En Irlande, les candidats anti-immigration espèrent progresser aux élections
© Paul Faith, AFP - Des manifestants anti-immigration à Dublin, le 19 septembre 2024
L'Irlande est l'un des rares pays européens à ne pas avoir de parti d'extrême droite établi. Mais pour la première fois, l'immigration s'impose comme une question majeure dans la campagne électorale.
A l'extérieur de son cabinet d'avocat qui fait office de QG de campagne, Malachy Steenson a affiché une pancarte: "Reprendre le contrôle de notre nation".
Cet homme de 61 ans est l'un des candidats anti-immigration qui espèrent faire leur entrée au Parlement irlandais à l'issue du scrutin du 29 novembre.
"Nous devons fermer les frontières et empêcher les migrants de venir", clame celui qui a été élu au conseil municipal de Dublin en juin. Il se présente sous l'étiquette d'indépendant dans un quartier cosmopolite du centre de la capitale.
Comme lui, ils sont une série d'ultra-nationalistes à essayer de s'implanter dans le paysage politique.
Les autres thèmes centraux de la campagne sont le coût de la vie et la pénurie de logements.
Pour Malachy Steenson, les migrants et les demandeurs d'asile ne font qu'exacerber cette crise du logement. "Si vous importez des gens qui attendent des aides sociales dans des logements qui devraient être disponibles pour les ressortissants irlandais, vous ne faites que créer un problème supplémentaire", assure-t-il.

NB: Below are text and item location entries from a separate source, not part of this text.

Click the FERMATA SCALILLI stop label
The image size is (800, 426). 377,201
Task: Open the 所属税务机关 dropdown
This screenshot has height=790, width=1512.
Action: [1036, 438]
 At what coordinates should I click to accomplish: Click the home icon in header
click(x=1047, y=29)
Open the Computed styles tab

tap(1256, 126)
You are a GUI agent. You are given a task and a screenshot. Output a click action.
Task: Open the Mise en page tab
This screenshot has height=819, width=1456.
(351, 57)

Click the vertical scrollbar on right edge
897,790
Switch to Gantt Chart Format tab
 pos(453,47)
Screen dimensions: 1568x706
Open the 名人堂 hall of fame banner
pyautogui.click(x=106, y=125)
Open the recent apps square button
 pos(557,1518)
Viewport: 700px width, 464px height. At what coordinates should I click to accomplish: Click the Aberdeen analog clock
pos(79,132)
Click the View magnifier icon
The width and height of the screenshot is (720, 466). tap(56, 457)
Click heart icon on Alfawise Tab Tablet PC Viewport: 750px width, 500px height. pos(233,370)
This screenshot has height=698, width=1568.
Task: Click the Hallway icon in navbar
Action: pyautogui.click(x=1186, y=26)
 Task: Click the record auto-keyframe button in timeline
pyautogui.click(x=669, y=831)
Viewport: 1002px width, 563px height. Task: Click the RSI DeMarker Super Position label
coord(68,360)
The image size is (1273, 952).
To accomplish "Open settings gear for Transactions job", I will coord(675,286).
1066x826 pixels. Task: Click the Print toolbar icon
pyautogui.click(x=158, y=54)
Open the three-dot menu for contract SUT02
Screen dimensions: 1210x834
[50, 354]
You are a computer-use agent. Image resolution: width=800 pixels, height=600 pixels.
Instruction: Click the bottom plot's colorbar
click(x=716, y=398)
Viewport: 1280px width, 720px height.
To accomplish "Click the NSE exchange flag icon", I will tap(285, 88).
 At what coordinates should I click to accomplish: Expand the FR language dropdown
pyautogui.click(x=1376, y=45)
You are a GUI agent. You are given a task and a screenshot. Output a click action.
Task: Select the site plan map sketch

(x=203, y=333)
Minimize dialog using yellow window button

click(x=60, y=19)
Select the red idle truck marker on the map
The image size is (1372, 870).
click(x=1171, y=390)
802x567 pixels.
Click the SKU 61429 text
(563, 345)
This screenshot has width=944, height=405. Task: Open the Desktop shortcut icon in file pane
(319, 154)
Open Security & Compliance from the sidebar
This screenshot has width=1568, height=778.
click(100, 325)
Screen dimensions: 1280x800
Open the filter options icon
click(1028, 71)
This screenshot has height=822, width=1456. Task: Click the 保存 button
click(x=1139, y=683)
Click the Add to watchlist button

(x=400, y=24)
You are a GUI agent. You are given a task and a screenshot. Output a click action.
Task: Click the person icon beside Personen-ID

L'économie irlandaise attire des migrants depuis les années 1990, époque à laquelle elle s'est vu attribuer le surnom de "Tigre celtique" grâce à une croissance fulgurante.
L'immigration a ensuite été freinée par la crise financière de 2008 puis la pandémie liée au Covid-19, avant de recommencer à croître. Selon des statistiques officielles, environ 20% de la population irlandaise est née à l'étranger.
- Vote fragmenté -
La croissance démographique rapide de l'Irlande, alimentée par l'immigration, a accentué les tensions sur le marché de l'immobilier, qui était déjà en crise du fait de son offre très limitée.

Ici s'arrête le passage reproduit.